D3dxmatrixrotationy (& matworld, timegettime ()/1000.0f );

G_pd3ddevice-> settransform (d3dts_world, & matworld );

}

 

 

//-----------------------------------------------------------------------------

// Desc: sets the observation matrix and projection matrix.

//-----------------------------------------------------------------------------

Void setviewandprojmatrix ()

{

// Create and set the observation matrix

D3dxvector3 veyept (0.0f, 10.0f,-20366f );

D3dxvector3 vlookatpt (0.0f, 0.0f, 0.0f );

D3dxvector3 vupvec (0.0f, 1.0f, 0.0f );

D3dxmatrixa16 matview;

D3dxmatrixlookatlh (& matview, & veyept, & vlookatpt, & vupvec );

G_pd3ddevice-> settransform (d3dts_view, & matview );

 

// Create and set the Projection Matrix

D3dxmatrixa16 matproj;

D3dxmatrixperspectivefovlh (& matproj, d3dx_pi/4, 1.0f, 1.0f, 100366f );

G_pd3ddevice-> settransform (d3dts_projection, & matproj );

}

 

 

//-----------------------------------------------------------------------------

// Desc: Initialize direct3d

//-----------------------------------------------------------------------------

Hresult initd3d (hwnd)

{

// Create a direct3d object used to create a direct3d device object

If (null = (g_pd3d = direct3dcreate9 (d3d_sdk_version )))

Return e_fail;

 

// Set the d3dpresent_parameters structure to create a direct3d device object

D3dpresent_parameters d3dpp;

Zeromemory (& d3dpp, sizeof (d3dpp ));

D3dpp. paiwed = true;

D3dpp. swapeffect = d3dswapeffect_discard;

D3dpp. backbufferformat = d3dfmt_unknown;

D3dpp. enableautodepthstencel = true;

D3dpp. autodepthstencilformat = d3dfmt_d16;

 

// Create a direct3d device object

If (failed (g_pd3d-> createdevice (d3dadapter_default, d3ddevtype_hal, hwnd,

D3dcreate_software_vertexprocessing,

& D3dpp, & g_pd3ddevice )))

{

Return e_fail;

}

 

// Set the ambient light

G_pd3ddevice-> setrenderstate (d3drs_ambient, 0 xffffffff );

 

// Set the observation matrix and Projection Matrix

Setviewandprojmatrix ();

 

Return s_ OK;

}

 

 

//-----------------------------------------------------------------------------

// Desc: extract the texture file name from the absolute path

//-----------------------------------------------------------------------------

Void removepathfromfilename (lpstr fullpath, lpwstr filename)

{

// First convert the fullpath type to lpwstr

Wchar wszbuf [max_path];

Multibytetowidechar (cp_acp, 0, fullpath,-1, wszbuf, max_path );

Wszbuf [MAX_PATH-1] = l'/0 ';

 

Wchar * wszfullpath = wszbuf;

 

// Extract the file name from the absolute path

Lpwstr PCH = wcsrchr (wszfullpath ,'//');

If (PCH)

Lstrcpy (filename, ++ PCH );

Else

Lstrcpy (filename, wszfullpath );

}

 

 

 

//-----------------------------------------------------------------------------

// Desc: Creates a scene image.

//-----------------------------------------------------------------------------

Hresult initgeometry ()

{

Lpd3dxbuffer pd3dxmtrlbuffer; // buffer object for storing the mesh model material

 

// Load the grid model from the disk file

If (failed (d3dxloadmeshfromx (L "airplane.

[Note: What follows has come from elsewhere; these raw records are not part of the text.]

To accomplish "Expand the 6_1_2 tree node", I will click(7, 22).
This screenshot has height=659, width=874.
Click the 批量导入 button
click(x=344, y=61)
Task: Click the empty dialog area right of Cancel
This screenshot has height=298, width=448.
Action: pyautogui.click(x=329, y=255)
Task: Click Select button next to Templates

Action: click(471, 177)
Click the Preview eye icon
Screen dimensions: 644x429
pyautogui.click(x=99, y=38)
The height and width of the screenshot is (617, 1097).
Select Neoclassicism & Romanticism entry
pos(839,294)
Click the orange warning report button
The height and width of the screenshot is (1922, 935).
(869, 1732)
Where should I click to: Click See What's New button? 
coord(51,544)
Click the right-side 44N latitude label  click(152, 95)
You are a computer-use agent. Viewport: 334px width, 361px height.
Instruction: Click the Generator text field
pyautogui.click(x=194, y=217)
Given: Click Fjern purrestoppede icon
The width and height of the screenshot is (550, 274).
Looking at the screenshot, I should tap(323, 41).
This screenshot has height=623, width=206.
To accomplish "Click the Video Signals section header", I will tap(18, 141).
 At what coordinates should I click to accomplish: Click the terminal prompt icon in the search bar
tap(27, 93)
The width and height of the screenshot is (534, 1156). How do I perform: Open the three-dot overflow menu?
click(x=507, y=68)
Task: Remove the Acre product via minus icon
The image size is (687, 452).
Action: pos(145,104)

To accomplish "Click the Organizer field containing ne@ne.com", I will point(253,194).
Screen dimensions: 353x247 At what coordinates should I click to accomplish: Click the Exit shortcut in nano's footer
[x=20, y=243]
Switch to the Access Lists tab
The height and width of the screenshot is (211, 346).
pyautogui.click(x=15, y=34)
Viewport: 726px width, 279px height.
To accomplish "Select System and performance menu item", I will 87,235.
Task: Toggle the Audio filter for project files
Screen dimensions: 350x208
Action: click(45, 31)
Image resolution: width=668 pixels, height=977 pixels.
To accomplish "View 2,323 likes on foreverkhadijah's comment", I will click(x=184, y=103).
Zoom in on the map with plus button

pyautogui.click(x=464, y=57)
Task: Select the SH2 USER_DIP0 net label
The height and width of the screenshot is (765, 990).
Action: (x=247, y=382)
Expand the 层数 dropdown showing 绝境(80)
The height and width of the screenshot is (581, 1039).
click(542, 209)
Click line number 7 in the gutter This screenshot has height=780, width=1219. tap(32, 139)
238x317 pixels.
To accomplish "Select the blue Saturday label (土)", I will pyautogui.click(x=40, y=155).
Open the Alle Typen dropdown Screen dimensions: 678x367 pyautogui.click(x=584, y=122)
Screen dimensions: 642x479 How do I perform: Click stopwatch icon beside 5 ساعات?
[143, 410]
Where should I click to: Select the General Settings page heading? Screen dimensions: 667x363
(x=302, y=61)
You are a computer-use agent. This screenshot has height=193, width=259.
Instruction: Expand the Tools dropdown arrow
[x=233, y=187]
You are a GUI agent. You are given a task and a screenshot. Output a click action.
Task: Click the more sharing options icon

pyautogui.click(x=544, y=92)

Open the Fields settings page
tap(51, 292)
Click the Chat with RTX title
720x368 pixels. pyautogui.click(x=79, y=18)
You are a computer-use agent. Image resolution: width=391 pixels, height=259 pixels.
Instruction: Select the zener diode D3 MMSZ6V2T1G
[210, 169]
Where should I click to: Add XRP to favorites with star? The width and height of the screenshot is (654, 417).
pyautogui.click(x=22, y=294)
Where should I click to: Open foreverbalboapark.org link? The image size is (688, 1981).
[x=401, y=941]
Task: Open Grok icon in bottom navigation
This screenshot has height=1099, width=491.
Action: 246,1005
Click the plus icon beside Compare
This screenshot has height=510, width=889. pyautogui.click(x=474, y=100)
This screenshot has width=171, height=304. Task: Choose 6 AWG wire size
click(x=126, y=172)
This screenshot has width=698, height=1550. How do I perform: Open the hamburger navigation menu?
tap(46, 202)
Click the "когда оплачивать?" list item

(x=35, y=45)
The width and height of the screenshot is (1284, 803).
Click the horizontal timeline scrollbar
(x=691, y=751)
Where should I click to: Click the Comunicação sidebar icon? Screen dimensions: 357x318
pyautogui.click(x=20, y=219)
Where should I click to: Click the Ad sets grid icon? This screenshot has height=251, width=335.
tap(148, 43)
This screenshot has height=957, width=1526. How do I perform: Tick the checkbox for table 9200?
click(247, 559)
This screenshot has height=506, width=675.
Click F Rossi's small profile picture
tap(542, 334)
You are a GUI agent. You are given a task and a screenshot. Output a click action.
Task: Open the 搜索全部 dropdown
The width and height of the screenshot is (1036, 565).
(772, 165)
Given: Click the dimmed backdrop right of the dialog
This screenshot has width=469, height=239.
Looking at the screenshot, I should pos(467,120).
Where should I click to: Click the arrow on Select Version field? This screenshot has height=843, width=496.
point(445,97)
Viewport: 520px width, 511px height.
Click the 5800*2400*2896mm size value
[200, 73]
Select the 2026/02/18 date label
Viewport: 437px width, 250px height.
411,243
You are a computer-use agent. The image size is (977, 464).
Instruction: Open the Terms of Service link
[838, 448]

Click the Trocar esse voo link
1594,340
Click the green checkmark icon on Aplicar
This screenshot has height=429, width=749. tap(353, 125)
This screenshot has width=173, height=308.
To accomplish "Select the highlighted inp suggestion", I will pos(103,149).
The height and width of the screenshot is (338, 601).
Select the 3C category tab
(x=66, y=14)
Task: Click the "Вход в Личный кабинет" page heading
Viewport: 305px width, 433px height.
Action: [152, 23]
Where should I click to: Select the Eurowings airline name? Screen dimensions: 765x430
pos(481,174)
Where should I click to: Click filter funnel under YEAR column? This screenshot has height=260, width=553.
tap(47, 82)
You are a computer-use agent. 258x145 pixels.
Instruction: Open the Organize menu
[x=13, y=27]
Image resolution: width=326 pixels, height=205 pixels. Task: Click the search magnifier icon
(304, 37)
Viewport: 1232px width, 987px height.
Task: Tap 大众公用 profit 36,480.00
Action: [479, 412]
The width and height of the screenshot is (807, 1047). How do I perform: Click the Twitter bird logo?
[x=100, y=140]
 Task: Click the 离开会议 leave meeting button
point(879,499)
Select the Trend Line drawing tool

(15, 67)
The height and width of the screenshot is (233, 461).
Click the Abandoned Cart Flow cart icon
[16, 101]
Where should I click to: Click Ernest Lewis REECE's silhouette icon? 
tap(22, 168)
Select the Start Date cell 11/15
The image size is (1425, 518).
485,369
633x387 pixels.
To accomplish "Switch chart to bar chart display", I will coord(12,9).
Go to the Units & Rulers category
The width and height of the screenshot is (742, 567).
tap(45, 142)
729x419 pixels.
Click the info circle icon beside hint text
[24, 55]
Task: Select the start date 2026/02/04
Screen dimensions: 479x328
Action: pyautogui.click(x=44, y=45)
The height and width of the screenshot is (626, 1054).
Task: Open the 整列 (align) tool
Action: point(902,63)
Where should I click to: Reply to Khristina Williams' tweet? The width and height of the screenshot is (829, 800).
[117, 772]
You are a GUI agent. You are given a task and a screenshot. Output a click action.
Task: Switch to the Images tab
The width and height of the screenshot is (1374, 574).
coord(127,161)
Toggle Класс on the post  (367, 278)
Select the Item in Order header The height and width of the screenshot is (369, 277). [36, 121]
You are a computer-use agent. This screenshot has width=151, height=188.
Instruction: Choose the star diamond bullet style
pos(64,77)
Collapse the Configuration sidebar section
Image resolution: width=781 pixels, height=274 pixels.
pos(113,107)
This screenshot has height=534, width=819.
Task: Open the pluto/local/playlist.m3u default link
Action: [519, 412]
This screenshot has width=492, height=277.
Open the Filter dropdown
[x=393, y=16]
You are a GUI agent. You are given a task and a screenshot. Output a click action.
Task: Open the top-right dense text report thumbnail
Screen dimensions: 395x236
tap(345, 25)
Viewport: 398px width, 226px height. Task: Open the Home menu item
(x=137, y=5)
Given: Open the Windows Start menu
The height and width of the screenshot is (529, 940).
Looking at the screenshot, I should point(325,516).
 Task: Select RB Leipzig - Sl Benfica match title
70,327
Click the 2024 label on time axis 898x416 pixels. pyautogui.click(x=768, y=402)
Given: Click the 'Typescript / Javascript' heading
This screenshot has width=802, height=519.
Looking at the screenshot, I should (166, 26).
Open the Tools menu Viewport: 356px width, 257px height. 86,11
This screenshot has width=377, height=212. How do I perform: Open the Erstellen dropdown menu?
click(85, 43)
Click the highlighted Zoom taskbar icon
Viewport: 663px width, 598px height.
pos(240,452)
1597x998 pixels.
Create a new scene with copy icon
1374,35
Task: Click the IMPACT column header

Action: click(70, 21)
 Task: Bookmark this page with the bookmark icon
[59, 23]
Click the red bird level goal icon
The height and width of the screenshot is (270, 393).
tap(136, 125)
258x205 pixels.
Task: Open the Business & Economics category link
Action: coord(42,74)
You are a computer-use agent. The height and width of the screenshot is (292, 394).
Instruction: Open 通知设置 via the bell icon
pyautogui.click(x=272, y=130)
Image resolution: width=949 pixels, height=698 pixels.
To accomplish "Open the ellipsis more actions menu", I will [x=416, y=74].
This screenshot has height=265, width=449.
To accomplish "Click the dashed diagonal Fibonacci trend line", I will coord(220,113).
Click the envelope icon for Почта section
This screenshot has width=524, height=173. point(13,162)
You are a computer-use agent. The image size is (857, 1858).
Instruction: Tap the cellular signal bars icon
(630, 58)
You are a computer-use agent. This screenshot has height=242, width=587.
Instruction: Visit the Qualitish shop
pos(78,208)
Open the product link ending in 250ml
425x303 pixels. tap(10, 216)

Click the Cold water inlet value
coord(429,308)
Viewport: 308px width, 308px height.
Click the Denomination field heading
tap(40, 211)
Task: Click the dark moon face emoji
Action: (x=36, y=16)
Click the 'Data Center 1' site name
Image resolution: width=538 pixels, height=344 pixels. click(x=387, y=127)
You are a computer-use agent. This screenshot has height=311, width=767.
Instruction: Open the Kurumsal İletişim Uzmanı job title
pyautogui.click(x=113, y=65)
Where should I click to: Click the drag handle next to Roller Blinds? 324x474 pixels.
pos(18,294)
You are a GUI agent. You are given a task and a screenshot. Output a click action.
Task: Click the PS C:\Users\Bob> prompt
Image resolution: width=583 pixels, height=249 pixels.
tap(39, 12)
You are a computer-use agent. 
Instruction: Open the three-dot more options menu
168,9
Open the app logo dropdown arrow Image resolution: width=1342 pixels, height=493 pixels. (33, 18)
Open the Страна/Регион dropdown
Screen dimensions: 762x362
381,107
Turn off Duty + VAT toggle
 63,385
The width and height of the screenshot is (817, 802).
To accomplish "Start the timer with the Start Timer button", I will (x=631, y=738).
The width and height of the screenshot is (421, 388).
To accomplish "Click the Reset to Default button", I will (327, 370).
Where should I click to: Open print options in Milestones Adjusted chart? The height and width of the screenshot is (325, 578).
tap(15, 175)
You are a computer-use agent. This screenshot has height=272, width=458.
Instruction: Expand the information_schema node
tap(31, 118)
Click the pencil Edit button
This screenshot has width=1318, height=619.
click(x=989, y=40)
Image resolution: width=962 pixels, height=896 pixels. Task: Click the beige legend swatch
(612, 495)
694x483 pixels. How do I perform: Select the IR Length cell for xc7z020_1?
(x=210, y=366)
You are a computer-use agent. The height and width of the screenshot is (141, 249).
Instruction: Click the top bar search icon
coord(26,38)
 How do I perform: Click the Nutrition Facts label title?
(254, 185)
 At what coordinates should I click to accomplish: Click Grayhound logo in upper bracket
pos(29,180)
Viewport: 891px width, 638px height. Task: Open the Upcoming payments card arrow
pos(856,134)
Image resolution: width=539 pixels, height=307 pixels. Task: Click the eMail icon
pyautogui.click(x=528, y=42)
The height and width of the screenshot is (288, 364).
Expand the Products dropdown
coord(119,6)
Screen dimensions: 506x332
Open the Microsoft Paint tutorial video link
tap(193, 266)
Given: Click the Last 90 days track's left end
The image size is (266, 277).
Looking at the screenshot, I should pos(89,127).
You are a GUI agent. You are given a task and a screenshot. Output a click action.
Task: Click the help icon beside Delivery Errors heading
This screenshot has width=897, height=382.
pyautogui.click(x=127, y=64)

X", d3dxmesh_managed,

G_pd3ddevice, null,

& Pd3dxmtrlbuffer, null, & g_dwnummaterials,

& G_pmesh )))

{

MessageBox (null, l "cocould not find airplane. X", l "mesh", mb_ OK );

Return e_fail;

}

 

// Extract material attributes and texture file names from the mesh model

D3dxmaterial * d3dxmaterials = (d3dxmaterial *) pd3dxmtrlbuffer-> getbufferpointer ();

G_pmeshmaterials = new d3dmaterial9 [g_dwnummaterials];

 

If (g_pmeshmaterials = NULL)

Return e_outofmemory;

 

G_pmeshtextures = new lpdirect3dtexture9 [g_dwnummaterials];

If (g_pmeshtextures = NULL)

Return e_outofmemory;

 

// Extract grid model material attributes and texture file names one by one

For (DWORD I = 0; I <g_dwnummaterials; I ++)

{

// Material attributes

G_pmeshmaterials [I] = d3dxmaterials [I]. matd3d;

// Set the ambient light reflection coefficient of the model material because the model material itself has not set the ambient light reflection coefficient

G_pmeshmaterials [I]. Ambient = g_pmeshmaterials [I]. Diffuse;

 

G_pmeshtextures [I] = NULL;

If (d3dxmaterials [I]. ptexturefilename! = NULL &&

Strlen (d3dxmaterials [I]. ptexturefilename)> 0)

{

// Obtain the texture file name

Wchar filename [256];

Removepathfromfilename (d3dxmaterials [I]. ptexturefilename, filename );

 

// Create a texture

If (failed (d3dxcreatetexturefromfile (g_pd3ddevice, filename,

& G_pmeshtextures [I])

{

MessageBox (null, l "cocould not find texture file", l "mesh", mb_ OK );

}

}

}

 

// Release the buffer object that saves the model material and texture data created when the model file is loaded.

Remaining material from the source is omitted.